I have hesitated for nearly 24 hours before writing this, but I am now confident enough to say that the doldrums are behind me. I got the first hint yesterday afternoon (Sunday) when a sickly, oily flat sea started to ripple to the slightest of southerly breezes. The doldrums have done this to me before: they try to seduce you into thinking they have forgotten all about you, then they turn and bite. Anyway, the wind is now in the south, where it should be, and a gentle force 3/4 which this remarkable boat is responding to with almost 6 knots to windward. This southerly wind, if it obeys the rules, will gradually shift over the next few days as I approach the equator, and it will move into the south east.

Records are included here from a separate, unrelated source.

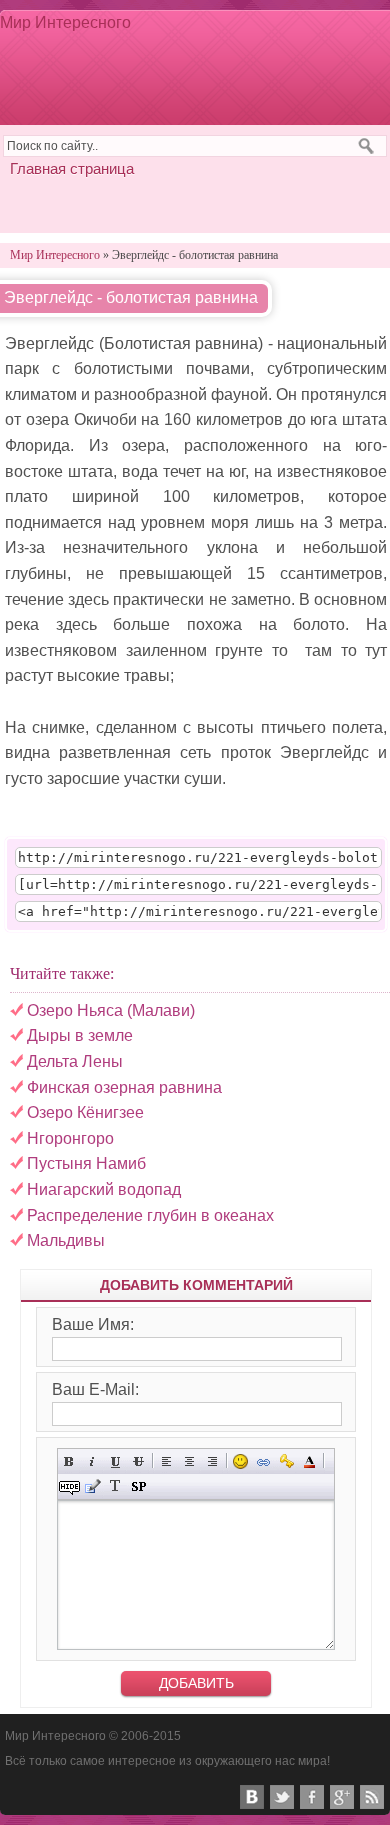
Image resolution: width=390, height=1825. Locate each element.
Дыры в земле (80, 1035)
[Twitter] (282, 1797)
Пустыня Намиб (86, 1163)
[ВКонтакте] (252, 1797)
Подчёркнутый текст (115, 1461)
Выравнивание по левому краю (166, 1461)
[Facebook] (312, 1797)
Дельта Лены (75, 1061)
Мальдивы (66, 1240)
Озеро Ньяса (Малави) (111, 1010)
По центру (189, 1461)
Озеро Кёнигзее (85, 1112)
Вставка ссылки (263, 1461)
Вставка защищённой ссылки (286, 1461)
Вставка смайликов (240, 1461)
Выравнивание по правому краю (212, 1461)
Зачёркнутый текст (138, 1461)
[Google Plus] (342, 1797)
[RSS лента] (372, 1797)
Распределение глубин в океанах (150, 1215)
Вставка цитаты (92, 1486)
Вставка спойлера (138, 1486)
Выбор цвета (309, 1461)
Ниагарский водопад (104, 1189)
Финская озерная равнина (124, 1087)
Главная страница (72, 168)
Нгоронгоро (70, 1138)
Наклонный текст (92, 1461)
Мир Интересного (65, 22)
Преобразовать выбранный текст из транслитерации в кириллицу (115, 1486)
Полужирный (69, 1461)
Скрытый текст (69, 1486)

These will be the proper south east trades which should waft me to Brazil. It has all come as a bit of a shock to the system. This time yesterday I was wed to the wheel, motoring under engine without instruments or autopilot which have all failed, thinking there might be days of this ahead of me. And now the ocean has come alive again, and the boat with it. The doldrums are not a nice place - don't go there. This is better and the air is fresher. Of course, life is now being lived on the slant. This is the first time we have been on the wind since leaving Falmouth and all those grabs which worked well for a downwind roll aren't quite so useful, and new tricks are having to be learned. Still, life is better for being underway so no complaints. It might be bread baking day.